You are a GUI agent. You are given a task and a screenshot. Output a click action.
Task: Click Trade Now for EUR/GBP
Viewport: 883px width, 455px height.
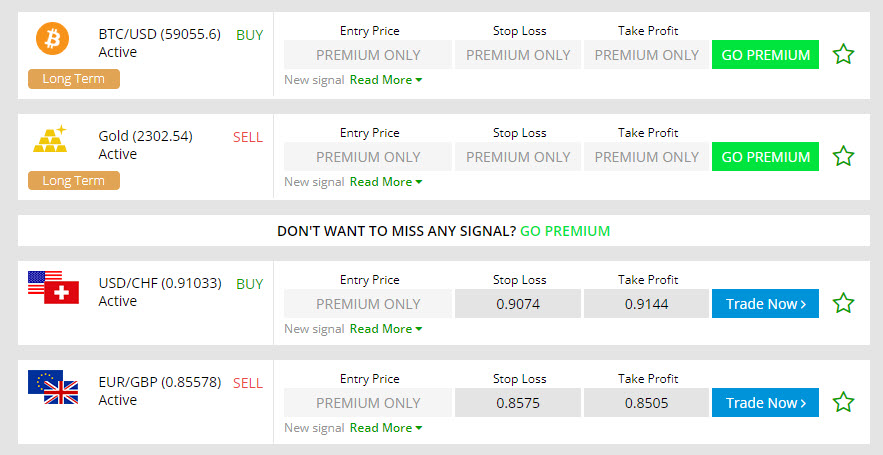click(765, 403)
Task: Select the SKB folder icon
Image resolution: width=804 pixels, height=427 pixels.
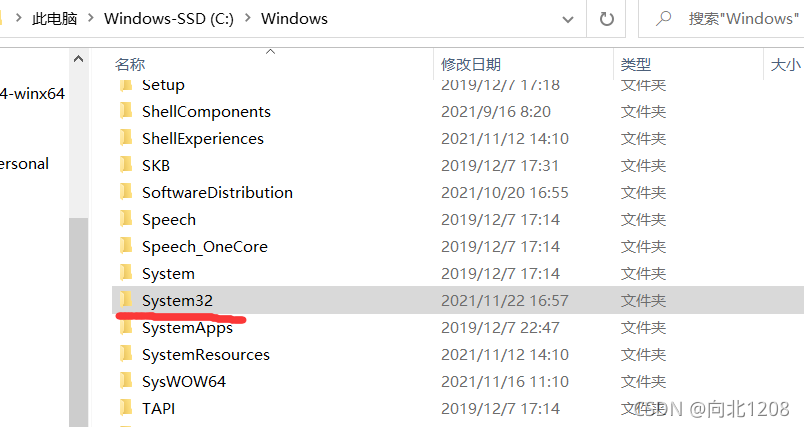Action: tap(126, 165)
+ + +
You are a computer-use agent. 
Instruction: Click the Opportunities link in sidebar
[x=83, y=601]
+ + +
_Problem requirements_. Go through the data above and tally every line that includes "agent". State only the total.

_Answer below_. 2